Negli ultimi giorni le autorità sono riuscite a ricostruire con un buon grado di probabilità gli spostamenti di M49 a seguito delle segnalazioni sul Carega risalenti al periodo di Pasqua. Catturato a luglio e scappato dal Casteller, il plantigrado è riuscito a ritornare nelle aree in cui orbitava prima della fuga. La Provincia ricorda che le attività di cattura dell’orso in applicazione dell’ordinanza di rimozione non sono mai state sospese

Di Luca Andreazza - 27 April 2020 - 19:32

TRENTO. Papillon è ritornato a casa. Il plantigrado catturato a luglio scorso e poi fuggito dal Casteller è riuscito a ritornare nelle aree dove orbitava tra la val Rendena, Giudicarie e Chiese (Qui articolo). La conferma arriva dalla Provincia. 

 

Negli ultimi giorni le autorità sono riuscite a ricostruire con un buon grado di probabilità gli spostamenti di M49 a seguito delle segnalazioni sul Carega risalenti al periodo di Pasqua. Questo in base alle segnalazioni che si sono susseguite e che, per le caratteristiche delle stesse (nuove intrusioni in case e rifugi, stabili) e il loro concatenamento, sono riferibili con ogni probabilità a questo orso.

 

Uscito dal letargo in zona Lagorai ha danneggiato diverse malghe in cerca di cibo nel corso della primavera in val di Fiemme, Altopiano di Pinè e val dei Mocheni. Successivamente è stato avvistato a Levico nell'area di Vetriolo, poi tra Folgaria e Besenello per dirigersi in Lessinia (Qui articolo).

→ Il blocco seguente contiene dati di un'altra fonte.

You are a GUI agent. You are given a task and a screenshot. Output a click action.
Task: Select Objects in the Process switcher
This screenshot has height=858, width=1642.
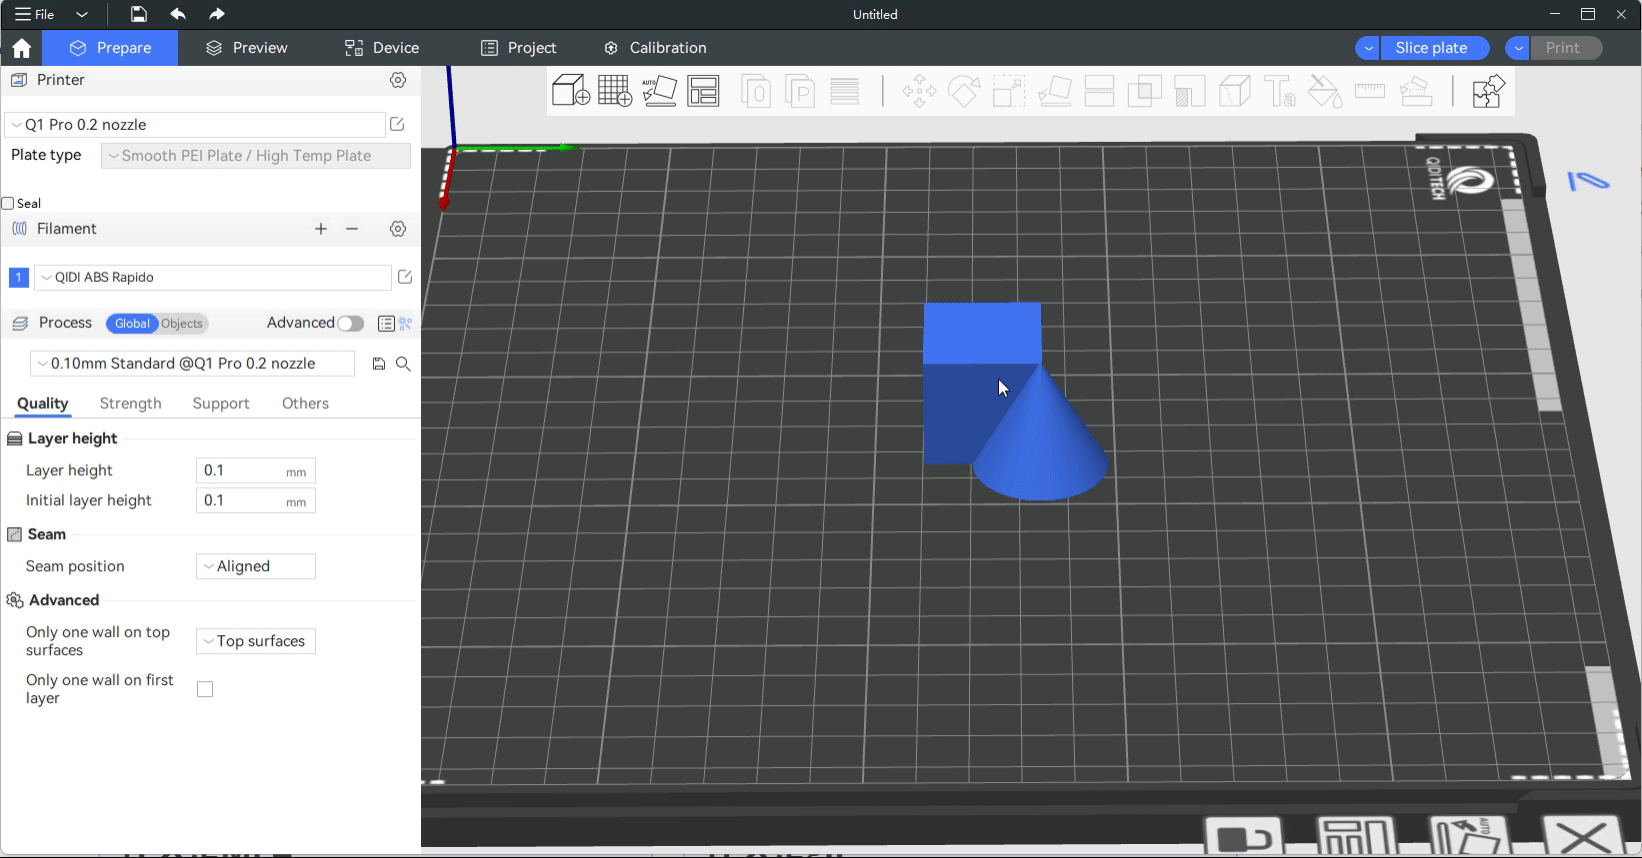tap(182, 323)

La settimana dopo Pasqua, M49 si sarebbe dunque spostato attraverso i monti Lessini verso ovest per raggiungere la valle dell’Adige.

 

Poi si è diretto verso il lago di Garda dove è stato avvistato in zona Cassone di Malcesine in provincia di Verona. Da lì in una decina di giorni si è mosso verso nord e poi ancora a ovest: sono, infatti, riferibili allo stesso esemplare gli avvistamenti (e intrusioni) registrati nella zona di Nago, del monte Stivo e, dopo aver attraversato anche la valle dei Laghi, Stenico e la val Algone. Alla fine è riuscito a raggiungere la busa di Tione e i sovrastanti monti tra la val di S.Valentino e la val di Breguzzo dove è stato segnalato in questi ultimi giorni.

 

Probabilmente è riuscito a sfruttare la quasi assenza di traffico e persone per le restrizioni imposte dalle autorità per fronteggiare l'emergenza coronavirus e questo ultimo significativo spostamento avrebbe portato l’orso nell’area dove gravitava fino all’estate scorsa, dimostrando oltre che una forte capacità di spostamento (nota in generale nell’orso), anche la capacità di ritrovare determinate zone pur in un ambiente sconosciuto e complesso, sia dal punto di vista orografico che in termini di barriere ecologiche.

 

Ora è possibile che l’animale rallenti gli spostamenti e frequenti con più assiduità la zona che gli è nota, area nella quale sarebbero già stati registrati i primi danneggiamenti. La Provincia ricorda che le attività di cattura dell’orso in applicazione dell’ordinanza di rimozione non sono mai state sospese pur risultando assai difficili su un animale in costante e rapido spostamento, sono ora concentrate in questa area.